Within moments of the recent announcement that Berkshire Hathaway, Amazon and JP Morgan Chase would team up to form an independent health care company for their employees, predictions around their likelihood for success were rampant. Central to the debate was one key question: would the fact that none of the partners have significant experience in the provider industry be a roadblock or an enabler to thinking differently about how health care should be delivered?
Quickly, many focused on Amazon’s expertise and power in logistics, technology and online retailing. But perhaps Berkshire Hathaway is just as intriguing to study. The massively successful conglomerate has broad ownership of successful companies across diverse industries, ranging from manufacturing and transportation to retailing and insurance. Maybe looking at the common threads of success across Berkshire’s portfolio and the personal philosophy of its Chairman Warren Buffett would be enlightening.

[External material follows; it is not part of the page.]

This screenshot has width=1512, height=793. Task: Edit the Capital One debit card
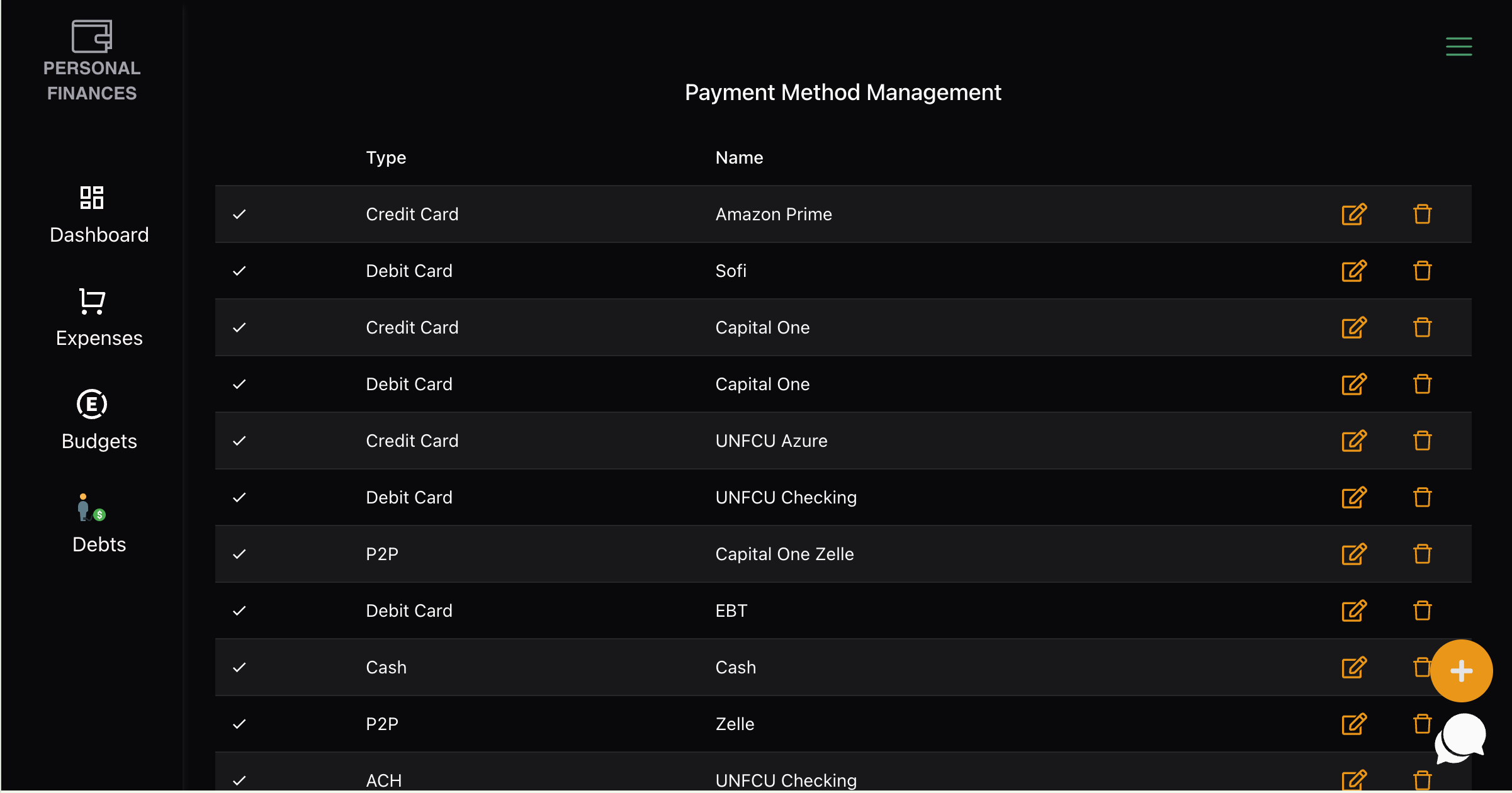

On Saturday afternoon as I was surfing through college basketball games, I had the good fortune of stumbling onto the rebroadcast of a C-SPAN program featuring the graduation ceremony of “10,000 small businesses” at LaGuardia Community College in New York. This innovative program funded by Goldman Sachs works to develop and support entrepreneurs in their quest for business growth and profitability. Warren Buffett was one of the speakers. His brief remarks were the best 20 minutes I’ve spent in weeks.
In his remarks, he highlighted the stories of several unlikely entrepreneurs who achieved amazing success, including Jack Taylor, the founder of Enterprise Rent-a-Car in my hometown of St. Louis. I appreciate the fact that Taylor and his family not only created an amazing company, but have truly transformed St. Louis through their philanthropy and vision for what this historic Midwestern city can and should be.
Following are three quotes from Buffett’s remarks that anyone can learn from. I selected them because I believe they are especially important for those of us who care about improving the experience our fellow human beings have when they turn to health care providers for service.
“He (Taylor) didn’t worry about whether the Federal Reserve was going to tighten or ease. He didn’t worry about whether the stock market was up or down yesterday. He didn’t worry about things he couldn’t change. He did worry about and focus on the one thing he could change. And that was the customer’s experience.”
Especially in the past year, the future for health care providers has grown even more uncertain. Demands for better outcomes at a lower cost are tangled up with fights in Congress over whether elements of the Affordable Care Act are essential or misdirected. While health care industry leaders can and do weigh in, what Congress ultimately does – or fails to do – is unpredictable.
Even within our own organizations, we sometimes focus too much on “the numbers” fed to us from our patient satisfaction surveys. My friend and colleague Pat Herrmann, PhD, who was the director of Experience Research and Metrics for Ascension Health for many years, often would recommend to frontline managers that they not be so obsessed with the ups-and-downs of the scores from the survey. Instead, Pat would encourage them to focus on the attitudes and specific practices that we knew would make a significant difference in the patient’s experience.
“You have to not only be able to project that interest in people’s well-being, in delighting them yourself, but you have to do it through other people.”
In our work, we often find that organizations spend too much time thinking and talking about how the patient experience should be and not enough effort on how the vision will be achieved. Developing skills and changing the behaviors of every employee that patients and family members come into contact with is hard work. It requires strong, supportive, consistent leadership to create a culture that nurtures and sustains an exceptional care experience.
“You won’t be able to do it through people who themselves do not feel they’re being fairly treated … that their views aren’t appropriately considered.”
While research on the link between patient experience and employee engagement is somewhat mixed, I have seldom seen an employee who feels unappreciated or ignored by his/her organization provide exceptional, compassionate service.
My best examples of this principle at work come from the airline industry. In the early days of Southwest Airlines, it was clear that founder Herb Kelleher’s philosophy of “take care of your people and they’ll take care of your customers” was lived every day on every flight. And after American Airlines bought my hometown airline, TWA, out of bankruptcy in 2001, their degraded employees provided disappointing service.
Yes, the new health care venture envisioned by Warren Buffett, Jeff Bezos and Jamie Dimon will surely lean on the financial expertise of JP Morgan Chase and the powerful technology of Amazon. But perhaps its success will be just as dependent on how well Berkshire Hathaway’s philosophy of customer service is leveraged in building a truly patient-centric rather than provider-centric organization.